- TASK PROMPT -
Look through the material below and return every line that contains "computer".

- SUPPLIED INFORMATION -
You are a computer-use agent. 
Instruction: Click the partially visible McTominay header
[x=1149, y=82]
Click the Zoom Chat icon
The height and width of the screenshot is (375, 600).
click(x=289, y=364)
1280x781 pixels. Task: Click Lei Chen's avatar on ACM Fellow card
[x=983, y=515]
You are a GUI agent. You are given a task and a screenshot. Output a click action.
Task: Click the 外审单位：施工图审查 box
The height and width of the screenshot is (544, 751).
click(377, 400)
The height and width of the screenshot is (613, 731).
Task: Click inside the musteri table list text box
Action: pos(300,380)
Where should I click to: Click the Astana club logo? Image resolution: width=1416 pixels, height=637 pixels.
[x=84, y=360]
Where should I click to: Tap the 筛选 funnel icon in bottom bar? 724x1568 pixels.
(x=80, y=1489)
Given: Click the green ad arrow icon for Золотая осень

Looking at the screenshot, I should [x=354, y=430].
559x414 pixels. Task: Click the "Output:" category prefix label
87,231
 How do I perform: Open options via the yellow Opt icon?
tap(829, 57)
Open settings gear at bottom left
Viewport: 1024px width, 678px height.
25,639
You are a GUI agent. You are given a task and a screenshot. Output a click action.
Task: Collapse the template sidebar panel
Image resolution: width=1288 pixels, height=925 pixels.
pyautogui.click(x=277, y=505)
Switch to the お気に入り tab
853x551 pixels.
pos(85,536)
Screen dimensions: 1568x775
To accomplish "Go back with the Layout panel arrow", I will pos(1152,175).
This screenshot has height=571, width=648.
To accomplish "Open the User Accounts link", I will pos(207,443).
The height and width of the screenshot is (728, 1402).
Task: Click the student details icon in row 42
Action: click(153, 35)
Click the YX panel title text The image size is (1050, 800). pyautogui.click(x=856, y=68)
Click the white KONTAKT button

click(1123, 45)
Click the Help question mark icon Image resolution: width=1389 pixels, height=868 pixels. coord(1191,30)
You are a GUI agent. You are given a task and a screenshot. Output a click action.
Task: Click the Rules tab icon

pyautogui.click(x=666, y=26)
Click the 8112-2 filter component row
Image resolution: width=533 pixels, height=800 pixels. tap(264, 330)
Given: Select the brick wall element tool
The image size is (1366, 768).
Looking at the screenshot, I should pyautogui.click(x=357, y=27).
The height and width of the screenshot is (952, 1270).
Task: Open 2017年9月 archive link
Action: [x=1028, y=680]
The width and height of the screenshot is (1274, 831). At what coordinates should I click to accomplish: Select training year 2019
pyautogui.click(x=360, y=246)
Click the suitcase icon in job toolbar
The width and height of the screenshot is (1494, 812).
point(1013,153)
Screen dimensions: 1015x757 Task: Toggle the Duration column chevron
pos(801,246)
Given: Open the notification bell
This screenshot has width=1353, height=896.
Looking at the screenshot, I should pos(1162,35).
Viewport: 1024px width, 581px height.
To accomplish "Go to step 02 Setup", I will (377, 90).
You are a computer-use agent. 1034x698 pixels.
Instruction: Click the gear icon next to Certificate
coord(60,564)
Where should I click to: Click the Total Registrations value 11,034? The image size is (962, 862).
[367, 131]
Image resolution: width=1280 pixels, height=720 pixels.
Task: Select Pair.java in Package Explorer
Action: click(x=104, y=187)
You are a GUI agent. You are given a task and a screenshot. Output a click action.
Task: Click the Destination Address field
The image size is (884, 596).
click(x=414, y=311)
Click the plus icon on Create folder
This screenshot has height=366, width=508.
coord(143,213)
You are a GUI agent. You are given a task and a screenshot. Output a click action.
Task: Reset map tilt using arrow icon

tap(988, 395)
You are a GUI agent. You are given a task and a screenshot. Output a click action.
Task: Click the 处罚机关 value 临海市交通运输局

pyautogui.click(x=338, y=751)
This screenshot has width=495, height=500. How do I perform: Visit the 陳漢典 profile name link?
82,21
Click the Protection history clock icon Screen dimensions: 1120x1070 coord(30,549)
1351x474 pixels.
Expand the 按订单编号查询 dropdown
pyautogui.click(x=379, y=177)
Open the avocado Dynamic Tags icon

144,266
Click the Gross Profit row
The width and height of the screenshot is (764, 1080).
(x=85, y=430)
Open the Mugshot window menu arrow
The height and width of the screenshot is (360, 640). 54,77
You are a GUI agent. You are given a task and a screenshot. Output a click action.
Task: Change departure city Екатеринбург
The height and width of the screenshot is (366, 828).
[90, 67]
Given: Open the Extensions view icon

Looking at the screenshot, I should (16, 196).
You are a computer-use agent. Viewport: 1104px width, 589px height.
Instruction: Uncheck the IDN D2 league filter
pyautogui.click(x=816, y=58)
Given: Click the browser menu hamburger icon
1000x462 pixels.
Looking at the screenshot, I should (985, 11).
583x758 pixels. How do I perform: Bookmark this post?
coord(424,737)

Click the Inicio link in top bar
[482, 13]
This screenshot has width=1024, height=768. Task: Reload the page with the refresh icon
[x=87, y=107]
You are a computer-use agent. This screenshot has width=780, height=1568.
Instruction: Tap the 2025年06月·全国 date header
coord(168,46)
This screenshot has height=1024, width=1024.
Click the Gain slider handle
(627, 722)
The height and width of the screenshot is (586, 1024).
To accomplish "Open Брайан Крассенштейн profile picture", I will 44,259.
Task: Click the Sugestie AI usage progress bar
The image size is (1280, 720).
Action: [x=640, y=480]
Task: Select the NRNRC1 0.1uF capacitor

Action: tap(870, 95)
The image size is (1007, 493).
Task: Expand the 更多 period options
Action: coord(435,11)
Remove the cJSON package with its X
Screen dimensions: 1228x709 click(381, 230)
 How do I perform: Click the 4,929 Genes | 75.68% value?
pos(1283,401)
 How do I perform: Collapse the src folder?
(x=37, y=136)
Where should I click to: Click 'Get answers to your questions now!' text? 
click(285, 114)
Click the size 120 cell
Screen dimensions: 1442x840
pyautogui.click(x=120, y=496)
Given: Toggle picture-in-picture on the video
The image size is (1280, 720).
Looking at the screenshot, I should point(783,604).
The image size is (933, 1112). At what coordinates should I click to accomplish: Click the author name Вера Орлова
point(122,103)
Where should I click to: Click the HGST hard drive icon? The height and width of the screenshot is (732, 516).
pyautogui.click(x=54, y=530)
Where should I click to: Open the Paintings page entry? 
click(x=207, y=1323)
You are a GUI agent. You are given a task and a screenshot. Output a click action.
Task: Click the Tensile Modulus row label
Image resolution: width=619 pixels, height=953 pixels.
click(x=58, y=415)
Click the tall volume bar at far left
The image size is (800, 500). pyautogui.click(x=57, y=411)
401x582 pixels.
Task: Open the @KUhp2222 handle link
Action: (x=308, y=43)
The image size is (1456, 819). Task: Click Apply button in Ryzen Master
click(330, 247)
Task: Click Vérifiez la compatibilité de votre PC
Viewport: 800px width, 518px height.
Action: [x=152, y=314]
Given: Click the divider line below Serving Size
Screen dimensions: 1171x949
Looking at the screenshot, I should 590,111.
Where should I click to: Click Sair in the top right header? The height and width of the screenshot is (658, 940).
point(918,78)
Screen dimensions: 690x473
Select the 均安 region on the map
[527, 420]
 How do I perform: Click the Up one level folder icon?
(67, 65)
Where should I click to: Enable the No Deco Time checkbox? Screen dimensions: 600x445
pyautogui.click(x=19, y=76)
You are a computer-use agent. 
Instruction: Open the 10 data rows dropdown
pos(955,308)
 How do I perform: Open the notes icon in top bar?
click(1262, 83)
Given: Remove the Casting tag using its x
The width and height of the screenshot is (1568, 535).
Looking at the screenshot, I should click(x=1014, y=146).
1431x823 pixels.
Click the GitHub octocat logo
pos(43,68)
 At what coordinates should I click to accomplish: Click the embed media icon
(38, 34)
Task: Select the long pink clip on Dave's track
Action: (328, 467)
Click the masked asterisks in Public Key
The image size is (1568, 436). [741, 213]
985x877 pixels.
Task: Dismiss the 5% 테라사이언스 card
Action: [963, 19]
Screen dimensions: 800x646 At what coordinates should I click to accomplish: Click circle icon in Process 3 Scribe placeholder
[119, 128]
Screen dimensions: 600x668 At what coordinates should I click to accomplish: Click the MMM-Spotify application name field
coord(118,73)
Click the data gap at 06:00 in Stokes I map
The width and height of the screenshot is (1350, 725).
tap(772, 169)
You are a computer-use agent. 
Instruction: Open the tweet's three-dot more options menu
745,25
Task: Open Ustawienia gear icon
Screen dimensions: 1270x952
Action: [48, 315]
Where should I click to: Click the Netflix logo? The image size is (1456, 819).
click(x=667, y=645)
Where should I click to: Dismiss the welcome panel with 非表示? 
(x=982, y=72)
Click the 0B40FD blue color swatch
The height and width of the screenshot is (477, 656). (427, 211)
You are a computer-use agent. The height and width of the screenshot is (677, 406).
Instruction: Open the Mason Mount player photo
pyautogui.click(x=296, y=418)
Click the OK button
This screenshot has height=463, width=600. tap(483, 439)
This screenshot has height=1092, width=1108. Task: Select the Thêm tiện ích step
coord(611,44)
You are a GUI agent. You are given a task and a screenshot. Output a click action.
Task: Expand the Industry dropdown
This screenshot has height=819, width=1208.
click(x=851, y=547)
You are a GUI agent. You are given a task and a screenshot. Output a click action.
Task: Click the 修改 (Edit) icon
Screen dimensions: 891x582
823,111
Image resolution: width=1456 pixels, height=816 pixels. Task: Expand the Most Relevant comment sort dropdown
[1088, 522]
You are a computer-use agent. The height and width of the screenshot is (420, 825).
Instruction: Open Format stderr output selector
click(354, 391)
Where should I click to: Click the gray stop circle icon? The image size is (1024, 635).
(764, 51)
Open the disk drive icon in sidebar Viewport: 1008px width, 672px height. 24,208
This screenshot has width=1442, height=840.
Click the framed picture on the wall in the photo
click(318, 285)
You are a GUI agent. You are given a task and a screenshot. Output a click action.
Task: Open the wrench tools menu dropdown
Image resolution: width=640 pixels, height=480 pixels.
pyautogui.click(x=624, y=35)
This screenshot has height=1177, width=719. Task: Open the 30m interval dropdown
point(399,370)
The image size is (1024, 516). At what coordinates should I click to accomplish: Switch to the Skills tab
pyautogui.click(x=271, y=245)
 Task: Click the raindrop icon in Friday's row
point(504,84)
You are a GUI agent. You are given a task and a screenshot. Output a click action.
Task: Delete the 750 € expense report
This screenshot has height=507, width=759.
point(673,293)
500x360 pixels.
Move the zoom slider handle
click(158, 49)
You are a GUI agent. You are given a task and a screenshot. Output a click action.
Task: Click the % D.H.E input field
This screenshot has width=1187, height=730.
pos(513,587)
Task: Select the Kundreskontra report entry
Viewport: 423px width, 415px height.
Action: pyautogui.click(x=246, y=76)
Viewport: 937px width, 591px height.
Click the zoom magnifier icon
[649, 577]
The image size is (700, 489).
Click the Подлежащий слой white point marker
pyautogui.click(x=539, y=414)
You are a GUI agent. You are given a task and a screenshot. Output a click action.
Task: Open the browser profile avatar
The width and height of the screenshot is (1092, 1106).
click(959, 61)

- TASK RESPONSE -
You are a computer-use agent. 
You are a computer-use agent. 1034x698 pixels.
You are a computer-use agent. Viewport: 1104px width, 589px height.
You are a computer-use agent. This screenshot has width=780, height=1568.
You are a computer-use agent. 
You are a computer-use agent. 
You are a computer-use agent. The height and width of the screenshot is (677, 406).
You are a computer-use agent. The height and width of the screenshot is (420, 825).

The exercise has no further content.